En el prólogo de Noticias de la Quimera, Diego vuelve a evocar los orígenes narrativos de su vocación literaria, y reconoce que le hubiera gustado escribir una novela de largo aliento en lugar de esos textos breves. Pero lo más interesante de su apreciación es que, cuando propone los modelos a los que le hubiera gustado parecerse, en esa tarea de contar historias más largas, alude a La Isla del tesoro, El gran Meaulnes o Un fuerte viento en Jamaica, obras escritas sobre peripecias de niños y, en principio, escritas para lectores relativamente jóvenes, relacionadas con la educación de los niños, las aventuras o el paso de la infancia a la juventud sobre la base de una educación sentimental.

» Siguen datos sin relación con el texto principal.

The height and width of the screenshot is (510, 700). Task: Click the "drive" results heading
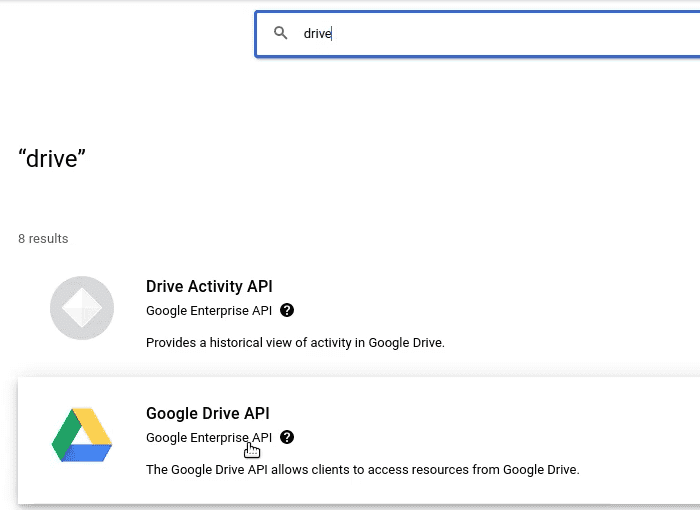click(x=52, y=159)
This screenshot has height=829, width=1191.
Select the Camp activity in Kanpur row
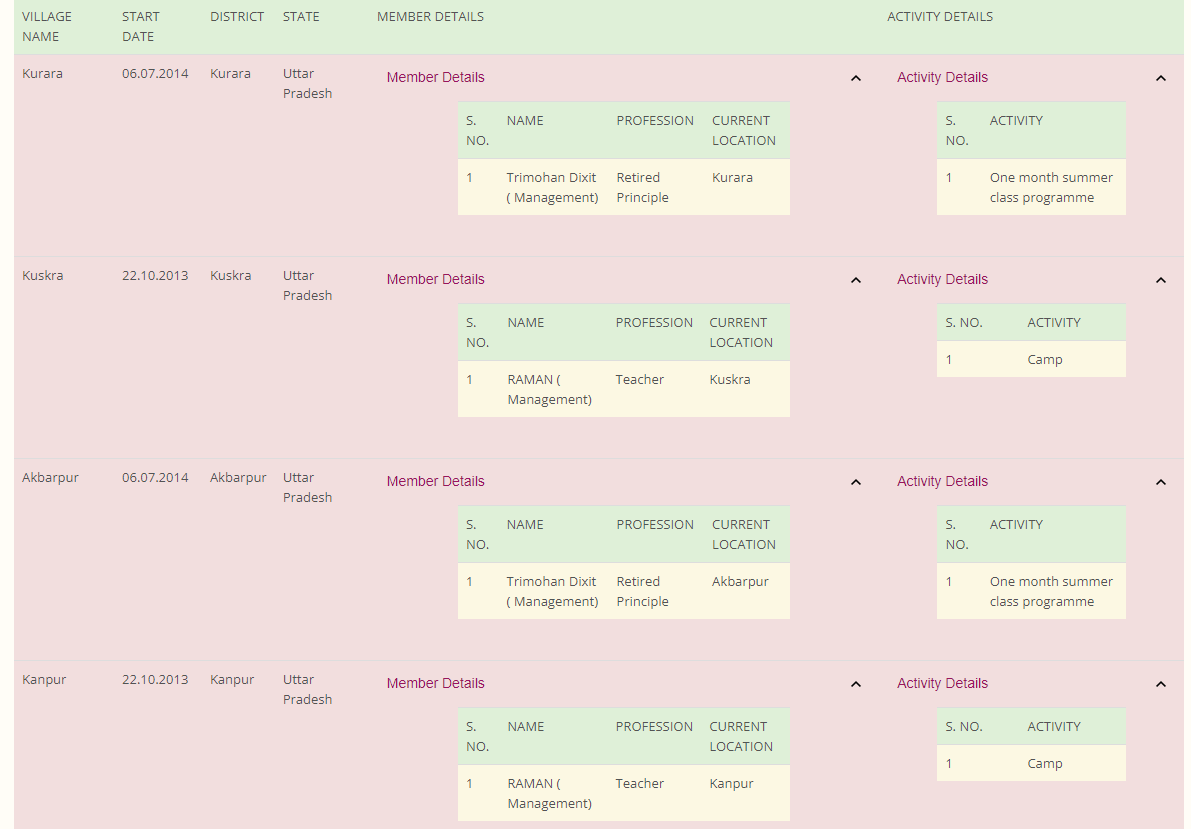point(1044,763)
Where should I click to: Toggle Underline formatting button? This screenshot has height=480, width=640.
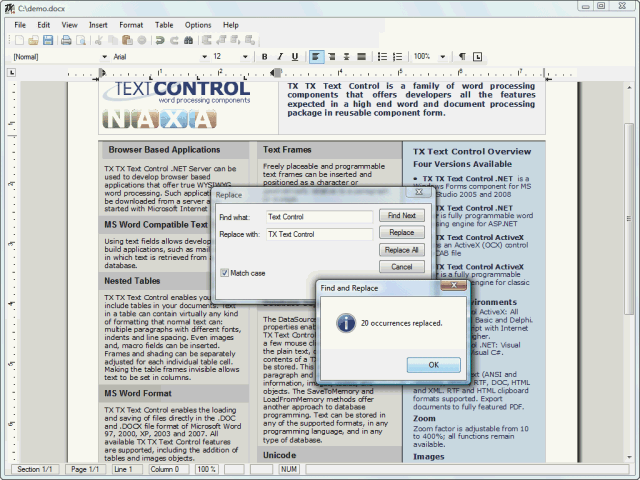tap(294, 57)
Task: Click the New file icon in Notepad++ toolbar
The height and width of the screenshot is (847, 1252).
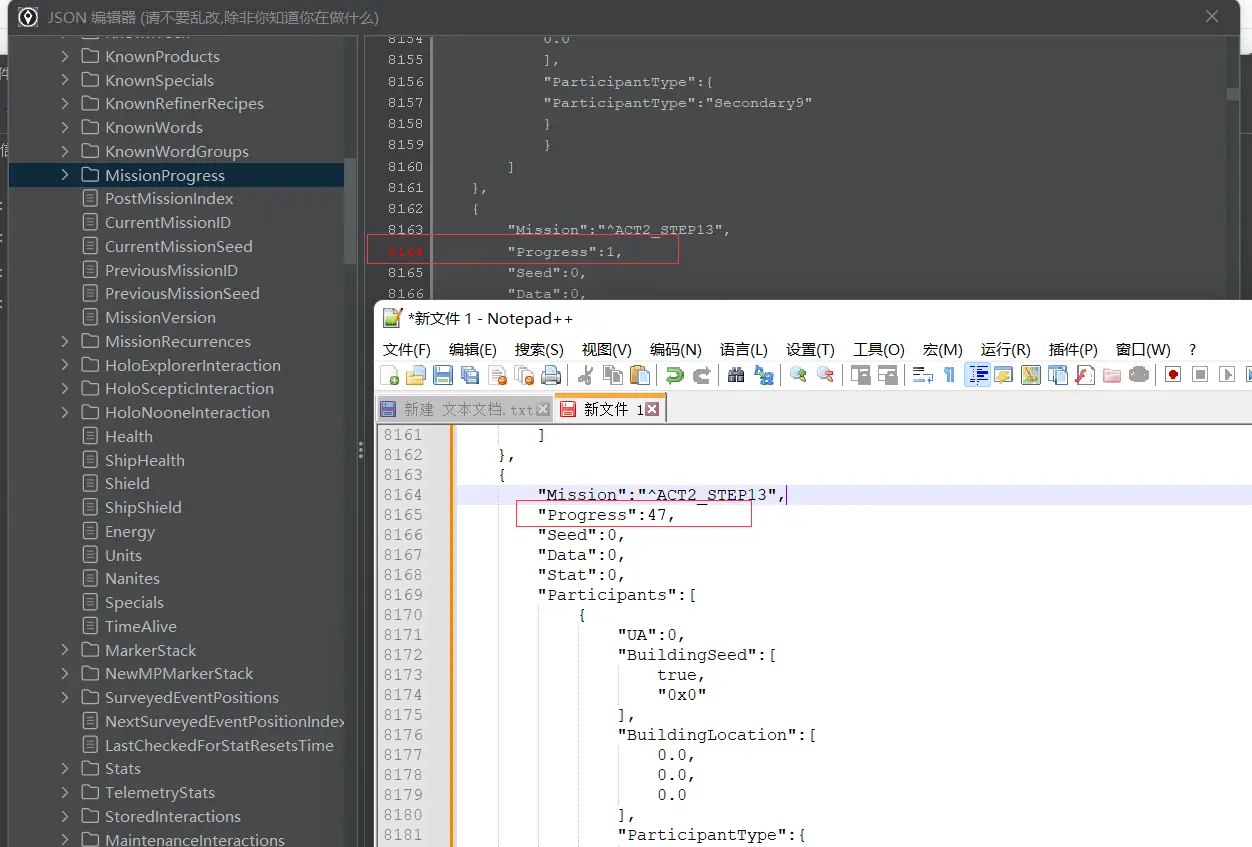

En otro lugar evoca a C. S. Lewis, autor de novelas fantásticas que aseguraba que los infantes son capaces de entender cualquier cosa, siempre que lo que se les relate sea adecuado a su nivel de experiencia. Eliseo pensaba que no hay o que no debe haber una literatura específica para niños, por eso nunca afirmó que sus cuentos habían sido escritos con el fin de que los leyeran los más pequeños. En una entrevista con Luis Manuel García opinaba que casi siempre los cuentos que son escritos para los niños y para los adultos son idénticos, porque su estructura es la misma (comenzar por el principio, seguir por el desarrollo de la trama y terminar por el final, como decía Kipling). Esto, que puede parecer una simpleza o una necedad, realmente no lo es:
Un buen cuento tiene que empezar por algo que agarre tu interés, y mantenerte en suspenso hasta el clímax y el final. Pero los cuentos para niños se considera que deben estar llenos de cosas bonitas, arcoíris y cosas así, y son páginas y páginas y no acaba de empezar la acción del cuento. Y hasta el epílogo, al final, lleno de cosas lindas. Pero los niños aspiran a que la historia les cuente algo que los agarre hasta el desenlace. De modo que casi siempre la literatura premeditadamente para niños es mala, y sólo hay dos tipos de literatura: la buena y la mala. Y la buena literatura siempre está al alcance de los niños mientras esté en su nivel de experiencia. Hay muchos libros que el escritor escribió de cierta manera y coincidió con el gusto de los niños (Diego en García, 2000-2001: 111).